Excerto do texto:
Vd. último poste da série de 2 de Março de 2011 > Guiné 63/74 – P7887: Páginas Negras com Salpicos Cor-de-Rosa (Rui Silva) (11): Operação Gamo à base inimiga do Biambe

Guiné 63/74 - P8353: Notas de leitura (243): Província da Guiné, 1972, publicado por Agência-Geral do Ultramar (Mário Beja Santos)

1. Mensagem de Mário Beja Santos (ex-Alf Mil, Comandante do Pel Caç Nat 52, Missirá e Bambadinca, 1968/70), com data de 24 de Maio de 2011:

Queridos amigos,
Isto de difundir informação fingindo que os territórios só estão a ser perturbados por meras acções de policiamento, acarreta dislates e informações cómicas ou completamente desfasadas da realidade.
O que gosto mais neste documento monográfico da Agência-Geral do Ultramar são as ilustrações a preto e branco: o Pidjiquiti, os vestígios da derradeira sumptuosidade de Bolama, o dispensário do Mal de Hansen, a Sacor, as pontes sobre o Mansoa e o Geba.
Verdadeira preciosidade é o centro telegráfico de Bissau, bem como o Grande Hotel, hoje reduzido a escombros.

(Registos de dados)

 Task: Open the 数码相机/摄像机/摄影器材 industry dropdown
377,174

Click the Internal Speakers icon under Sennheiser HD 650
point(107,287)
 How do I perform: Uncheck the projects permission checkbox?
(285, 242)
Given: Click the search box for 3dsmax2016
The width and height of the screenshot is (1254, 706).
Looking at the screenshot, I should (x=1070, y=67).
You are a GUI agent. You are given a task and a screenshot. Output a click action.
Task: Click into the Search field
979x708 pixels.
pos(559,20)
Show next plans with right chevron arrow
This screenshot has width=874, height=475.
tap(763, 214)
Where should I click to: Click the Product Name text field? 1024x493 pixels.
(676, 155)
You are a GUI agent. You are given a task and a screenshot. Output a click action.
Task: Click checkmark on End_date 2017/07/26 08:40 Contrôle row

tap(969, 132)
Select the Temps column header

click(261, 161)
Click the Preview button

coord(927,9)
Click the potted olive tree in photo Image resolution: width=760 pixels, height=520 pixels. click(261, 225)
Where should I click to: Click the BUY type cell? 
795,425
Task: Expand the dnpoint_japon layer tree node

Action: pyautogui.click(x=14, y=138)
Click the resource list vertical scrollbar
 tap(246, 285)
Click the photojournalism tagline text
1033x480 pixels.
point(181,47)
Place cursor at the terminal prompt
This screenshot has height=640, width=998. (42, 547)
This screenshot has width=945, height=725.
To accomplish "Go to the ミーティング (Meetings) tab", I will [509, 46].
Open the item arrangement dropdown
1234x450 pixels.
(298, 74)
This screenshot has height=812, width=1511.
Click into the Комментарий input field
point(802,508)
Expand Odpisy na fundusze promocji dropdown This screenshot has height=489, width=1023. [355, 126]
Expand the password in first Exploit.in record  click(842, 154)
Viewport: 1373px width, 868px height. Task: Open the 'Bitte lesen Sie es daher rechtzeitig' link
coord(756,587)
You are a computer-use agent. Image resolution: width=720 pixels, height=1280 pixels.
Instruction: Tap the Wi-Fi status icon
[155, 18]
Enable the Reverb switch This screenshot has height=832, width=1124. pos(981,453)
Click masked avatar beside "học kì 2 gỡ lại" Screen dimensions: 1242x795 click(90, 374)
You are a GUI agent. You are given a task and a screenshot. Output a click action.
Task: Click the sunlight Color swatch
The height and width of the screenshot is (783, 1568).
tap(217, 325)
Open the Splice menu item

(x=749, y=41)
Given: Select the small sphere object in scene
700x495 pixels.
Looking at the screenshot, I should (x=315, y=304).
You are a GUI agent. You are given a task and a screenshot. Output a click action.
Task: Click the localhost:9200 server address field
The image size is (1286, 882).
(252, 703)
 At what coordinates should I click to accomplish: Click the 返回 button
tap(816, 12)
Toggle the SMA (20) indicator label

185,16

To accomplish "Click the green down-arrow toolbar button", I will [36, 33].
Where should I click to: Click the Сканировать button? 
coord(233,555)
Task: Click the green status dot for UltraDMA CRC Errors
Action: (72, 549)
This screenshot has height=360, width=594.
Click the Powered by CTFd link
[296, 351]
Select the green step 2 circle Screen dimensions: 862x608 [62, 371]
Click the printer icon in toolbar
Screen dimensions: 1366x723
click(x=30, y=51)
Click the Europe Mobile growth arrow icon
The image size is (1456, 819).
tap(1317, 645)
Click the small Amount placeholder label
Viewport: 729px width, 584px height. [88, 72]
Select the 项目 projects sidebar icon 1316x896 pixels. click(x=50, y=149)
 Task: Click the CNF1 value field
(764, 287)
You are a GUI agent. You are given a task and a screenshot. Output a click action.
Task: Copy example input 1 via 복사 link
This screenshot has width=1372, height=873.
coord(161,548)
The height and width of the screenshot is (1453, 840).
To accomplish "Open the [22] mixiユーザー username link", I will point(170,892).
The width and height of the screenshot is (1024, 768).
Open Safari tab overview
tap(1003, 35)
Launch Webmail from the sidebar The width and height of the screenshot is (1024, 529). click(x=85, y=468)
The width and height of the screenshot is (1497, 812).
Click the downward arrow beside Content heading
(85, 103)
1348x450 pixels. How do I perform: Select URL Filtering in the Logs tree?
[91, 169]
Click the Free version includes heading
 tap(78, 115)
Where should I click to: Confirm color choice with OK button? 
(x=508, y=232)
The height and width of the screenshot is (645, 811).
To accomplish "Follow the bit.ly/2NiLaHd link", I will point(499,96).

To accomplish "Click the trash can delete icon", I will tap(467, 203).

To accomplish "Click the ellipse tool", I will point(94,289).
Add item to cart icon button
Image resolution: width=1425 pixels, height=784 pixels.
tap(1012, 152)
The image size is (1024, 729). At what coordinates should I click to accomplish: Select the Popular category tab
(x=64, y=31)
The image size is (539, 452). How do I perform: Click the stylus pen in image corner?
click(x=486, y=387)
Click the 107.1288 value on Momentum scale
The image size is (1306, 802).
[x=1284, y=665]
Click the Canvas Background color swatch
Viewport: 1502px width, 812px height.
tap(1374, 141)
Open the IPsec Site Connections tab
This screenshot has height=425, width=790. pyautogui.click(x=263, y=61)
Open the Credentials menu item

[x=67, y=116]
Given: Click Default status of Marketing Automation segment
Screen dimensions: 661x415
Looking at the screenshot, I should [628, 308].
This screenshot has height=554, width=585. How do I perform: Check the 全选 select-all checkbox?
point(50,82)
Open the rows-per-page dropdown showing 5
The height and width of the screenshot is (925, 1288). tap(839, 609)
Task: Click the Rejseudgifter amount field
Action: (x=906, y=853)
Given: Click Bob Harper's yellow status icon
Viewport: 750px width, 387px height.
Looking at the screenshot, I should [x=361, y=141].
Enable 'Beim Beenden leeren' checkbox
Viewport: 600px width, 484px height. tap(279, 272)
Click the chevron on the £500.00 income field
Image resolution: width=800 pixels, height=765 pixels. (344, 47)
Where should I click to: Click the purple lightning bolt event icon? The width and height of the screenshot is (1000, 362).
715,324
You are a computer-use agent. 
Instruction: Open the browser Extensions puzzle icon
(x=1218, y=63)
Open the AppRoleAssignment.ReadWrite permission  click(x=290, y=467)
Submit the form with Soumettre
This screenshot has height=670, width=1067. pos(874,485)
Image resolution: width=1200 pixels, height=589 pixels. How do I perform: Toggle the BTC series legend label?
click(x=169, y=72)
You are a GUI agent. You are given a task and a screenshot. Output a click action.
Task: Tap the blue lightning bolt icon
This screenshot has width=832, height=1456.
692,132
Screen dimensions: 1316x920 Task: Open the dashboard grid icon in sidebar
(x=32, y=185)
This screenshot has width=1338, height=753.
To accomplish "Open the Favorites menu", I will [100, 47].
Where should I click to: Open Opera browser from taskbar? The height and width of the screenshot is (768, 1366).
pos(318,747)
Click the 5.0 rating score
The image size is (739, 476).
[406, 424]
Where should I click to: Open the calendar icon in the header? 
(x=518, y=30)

Tarefas a realizar:
• A. No excerto sobre a monografia da Agência-Geral do Ultramar, que edifício de Bissau é apontado como estando hoje reduzido a escombros?
• B. Retome o excerto sobre a monografia da Agência-Geral do Ultramar e prossiga a escrita a partir da sua última frase.

Respostas esperadas:
• A. O Grande Hotel.

• B.
Um abraço do
Mário


Província da Guiné, 1972: entre a realidade e a ficção

Beja Santos

Com regularidade, a Agência-Geral do Ultramar difundia sínteses monográficas das províncias ultramarinas ou documentos mais elaborados. Há distância de cerca de 40 anos, poderá ter utilidade apreciar o conteúdo do que se entendia ser mais pertinente para difundir juntos dos leigos: a história, a geografia, a administração, a educação, o ensino e a cultura, saúde e assistência, actividades económicas, nomeadamente.

O resumo histórico referia haver pouco conhecimento da Guiné antes da chegada dos portugueses, o que era inteiramente verdade, mesmo sabendo-se da ligação do território aos antigos impérios sudaneses, mais tarde ao império do Gana e depois o do Mali. A resenha histórica alude às etnias, populações localizadas mais ou menos como na actualidade de há 40 anos atrás: Balantas, Felupes e Baiotes, Banhuns e Cassangas, Cobianas, Manjacos, Brames e Papéis, Bijagós, Beafadas, Nalús, Bagas e Landumãs e Mandingas. A grande novidade que irá ocorrer com a chegada dos europeus é a presenças dos Fulas, que irão ter uma presença predominante no Leste.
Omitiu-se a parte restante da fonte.